- _Lista de tarefas_
a) De acordo com o texto sobre o filme "Ascensor para o Cadafalso", por que essa obra é classificada como pré-nouvelle vague? Responda em uma a três frases.
b) Dê prosseguimento ao texto sobre o filme "Ascensor para o Cadafalso" a partir do ponto em que ele termina.

--- Texto fornecido ---

Malle narra amor e crime quase perfeitos

CARLOS ADRIANO
ESPECIAL PARA A FOLHA

S uspenso no alçapão de um elevador e solapado pelo amor de Jeanne Moreau, Maurice Ronet é condenado a não escapar da acusação de dois crimes.
Eis o fio condutor do primeiro longa-metragem do diretor francês Louis Malle, "Ascensor para o Cadafalso" (1957), que reestréia hoje em São Paulo.
É um filme pré-nouvelle vague, por razões de época, técnica e temática. A nova onda foi um movimento histórico do cinema francês, lançado em 1958 e 1959, que propôs ruptura estética e modos de produção livres do esquema de estúdio, colado existencialmente à vida e encapsulado numa "política dos autores".
Assistente de Bresson em "Um Condenado à Morte Escapou" (1956), Malle (1932-1995) se integra ao movimento com "Os Amantes" (1958) e "Trinta Anos Esta Noite" (1963).
O diretor não pertencia ao grupo de ácidos críticos dos "Cahiers du Cinéma", futuros cineastas. Sem o espírito revolucionário de Godard, Rohmer e Resnais ou o ímpeto sistemático de Truffaut, Chabrol e Rivette, Malle brilha no artesanato diligente e talentoso (não à toa, fez em Hollywood "Atlantic City" e "Pretty Baby", respectivamente em 1980 e 1978).
Em sua primeira performance como diretor, no filme "O Mundo do Silêncio" (1956), co-dirigido por Jacques-Yves Costeau, ganhou a Palma de Ouro no festival de Cannes.
Baseado em clássico da literatura barata (Noel Calef), "Ascensor para o Cadafalso" é um drama policial de erros e ironias, cujas peças favorecem a fabricação da mentira.
E há ainda a reflexão sobre o quanto as imagens podem revelar. Chabrol e Truffaut moldariam depois o gênero noir (de extração americana) na modernidade francesa.
O filme conta a história do amor/crime quase perfeito. Com o boêmio e ex-paraquedista na Indochina Julien Tavernier (Ronet), Florence Carala (Moreau) planeja matar o marido, poderoso homem de negócios.

--- Conjunto de registros ---

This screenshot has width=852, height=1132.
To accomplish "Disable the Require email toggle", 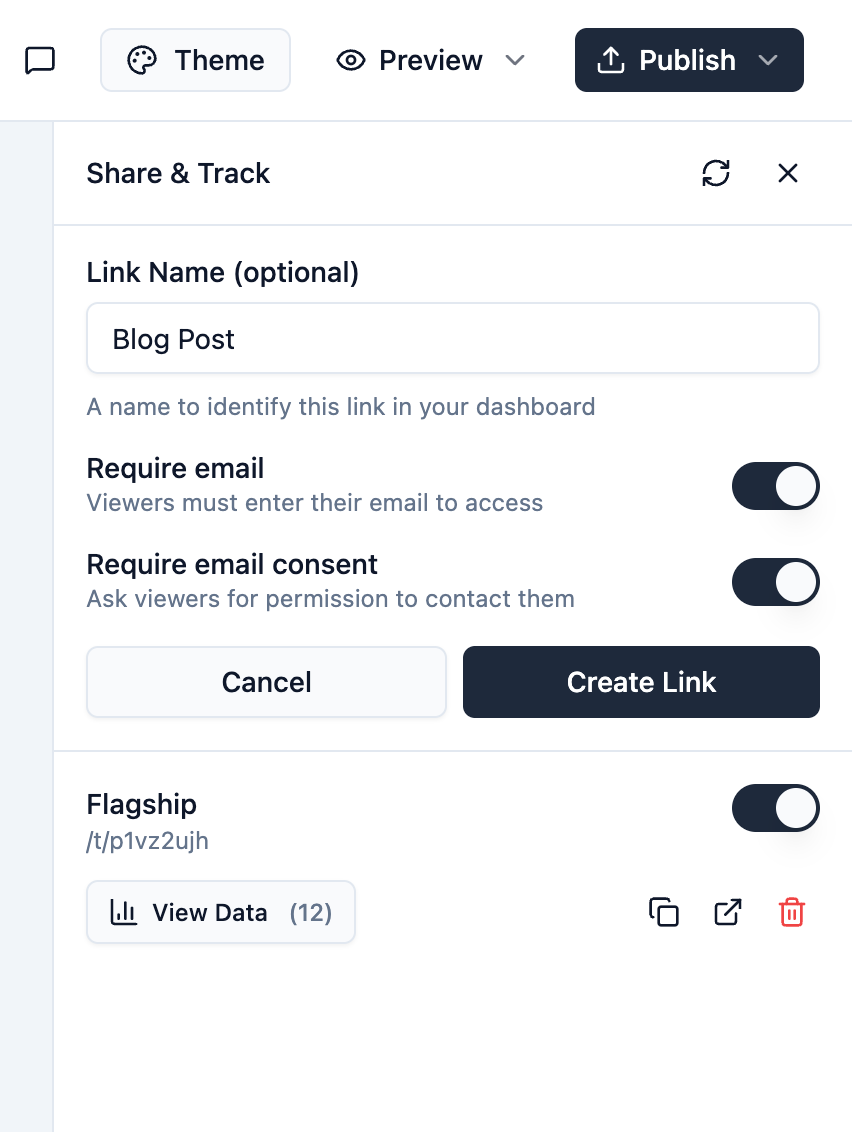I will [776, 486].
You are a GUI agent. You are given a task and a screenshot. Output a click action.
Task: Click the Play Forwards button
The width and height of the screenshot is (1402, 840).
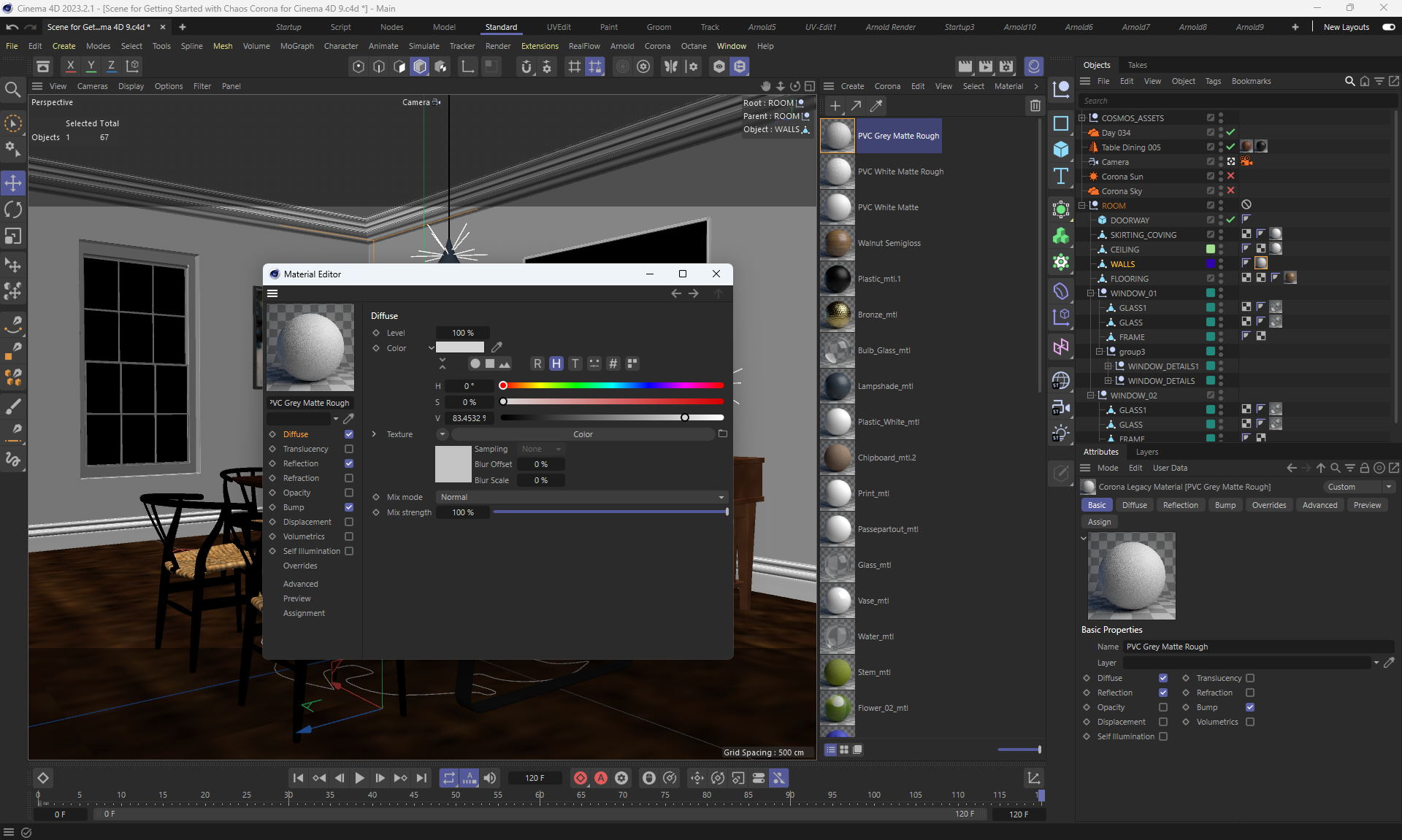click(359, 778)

---
--- Conjunto de registros ---

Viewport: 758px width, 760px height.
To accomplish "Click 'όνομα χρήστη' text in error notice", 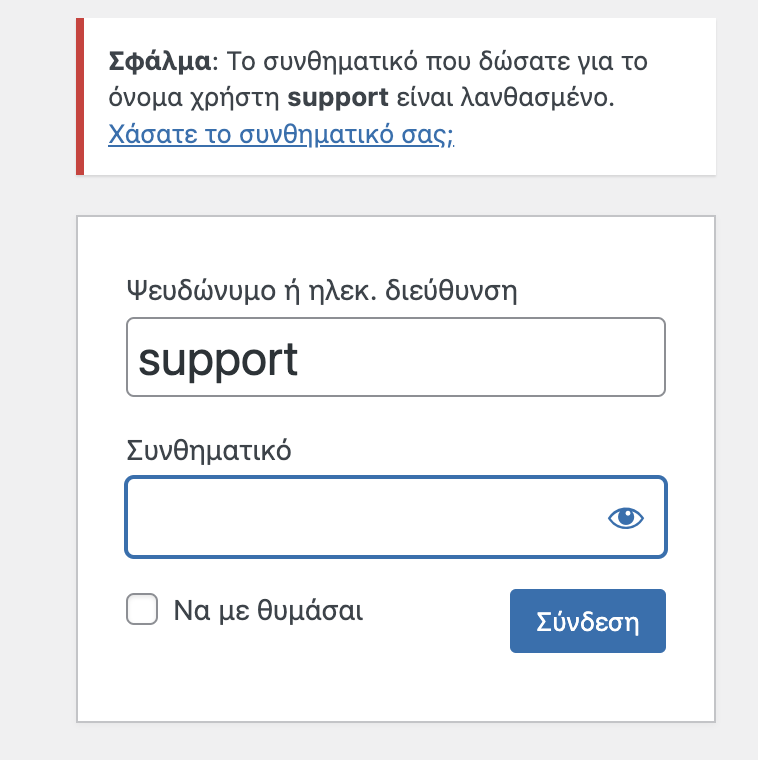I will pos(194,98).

---

- _Respostas dadas_
a) A obra é classificada como pré-nouvelle vague por razões de época, técnica e temática. O filme é de 1957, e a nouvelle vague foi lançada em 1958 e 1959 como movimento que propôs ruptura estética e modos de produção livres do esquema de estúdio.

b)
Julien executa-o, como se fosse suicídio. Mas, por um lapso, volta ao lugar do crime e cai na armadilha do acaso. A força é desligada, o elevador pára e vira veículo para seu infortúnio.
Objeto de culto e marco no uso de jazz no cinema, a música original de Miles Davis (registrada em sessão de improviso quando passou por Paris) vê Florence com luzes da cidade ao fundo fora de foco, enquanto a montagem paralela trama o homem confinado e a mulher caminhando.
A parada do elevador é funcional, libera movimentos dos personagens no mundo: ela nas ruas em busca do amado; o jovem casal transviado em tola jornada.
Outro destaque é o olhar de Moreau para a câmera: no início, declama juras e conjurações de amor; no final, medita sobre sua sina.
Um achado, neste caso de perdas e paixão partida, é que, durante o tempo do filme, Florence e Julien nunca se encontram.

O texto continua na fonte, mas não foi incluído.